After ‘tug-of-war’ with cub, Mountain Rest man scores on bruin
Frankie Sanders of Mountain Rest didn’t wait too long after the 2012 gun season for bear opened on Oct. 17 to take one of the first bears taken this year in Oconee County. Sanders’ first bear weighted approximately 250 pounds.
The hunt really started many years ago when Sanders was scouting for deer on public land in Oconee County. He noticed a large pile of droppings but didn’t recognize what animal might have left it. He also noticed the leaves were raked back like something has looking for acorns.
“It looked like somebody had a yard rake in there,” said Sanders, who finally noticed some claw marks on a tree and realized it was a bear.

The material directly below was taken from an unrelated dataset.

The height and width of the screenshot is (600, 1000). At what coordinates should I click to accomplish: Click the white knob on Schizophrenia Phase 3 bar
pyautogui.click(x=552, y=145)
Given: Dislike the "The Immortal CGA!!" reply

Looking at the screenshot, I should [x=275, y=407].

The next time that Sanders was in the same area, squirrel-hunting with his kids, they saw a bear. A year later, deer hunting in the same area, he saw another bear and decided to get a bear tag and give it a try.
Last year, Sanders got a bear tag and scouted the area several times, finding plenty of sign, but he had no success during the short season.

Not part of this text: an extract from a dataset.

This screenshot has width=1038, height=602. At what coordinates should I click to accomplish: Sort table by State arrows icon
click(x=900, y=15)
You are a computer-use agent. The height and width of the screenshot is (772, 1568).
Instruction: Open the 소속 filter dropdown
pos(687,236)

This year, Sanders’ hunt started around dawn last Wednesday. After he had climbed up in his deer stand and pulled up his rifle, he let his haul rope fall back down, and suddenly, he felt a tug.

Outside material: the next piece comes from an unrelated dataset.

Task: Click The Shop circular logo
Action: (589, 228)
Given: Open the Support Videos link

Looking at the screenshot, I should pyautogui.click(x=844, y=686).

“A thought scared me that I was about to fall out of the stand,” Sanders said.
Grabbing the stand, Sanders looked down and saw a bear cub on the ground beside his tree, the haul rope in its mouth.
“He was chewing on it like a puppy,” Sanders said. “I grabbed the rope and started tugging.”
Shortly thereafter, another cub and a sow bear showed up, and the first cub dropped the rope; the three scampered off and went about their business.
Around 8 o’clock, another bear showed up. Sanders guessed its weight about 150 pounds, but he knew that there was a bigger bear to be gotten.
Sitting in his stand, thinking he should have shot that bear when he had the chance, he looked back behind the stand and saw a black object on a ridge, moving his way.
Sanders lost sight of the bear when it came down off the ridge, then, when he saw it again, it was coming toward his stand.
“I let it keep coming and got a good look and knew it was over 200 pounds because it was bigger than me,” Sanders said.
The bear topped the ridge and walked in front of the stand. Then, turning broadside, the bear turned to walk away, which gave Sanders a perfect, quartering-away shot, at 40 yards.
Sanders took the shot, putting a 180-grain bullet from his .308 rifle right under the bear’s shoulder. The animal dropped within 30 yards.
“That was my first bear, but (it) will not be my last,” Sanders stated. “I am hooked.”